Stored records
------------------------------------------------

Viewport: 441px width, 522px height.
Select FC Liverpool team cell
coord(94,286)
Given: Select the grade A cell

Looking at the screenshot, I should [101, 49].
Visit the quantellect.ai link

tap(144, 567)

------------------------------------------------

ASSIGNMENT
Give an exact reproduction of the lines from the one with "Select FC Liverpool team cell" to the final line of the entries, including both.

TASK SOLUTION
Select FC Liverpool team cell
coord(94,286)
Given: Select the grade A cell

Looking at the screenshot, I should [101, 49].
Visit the quantellect.ai link

tap(144, 567)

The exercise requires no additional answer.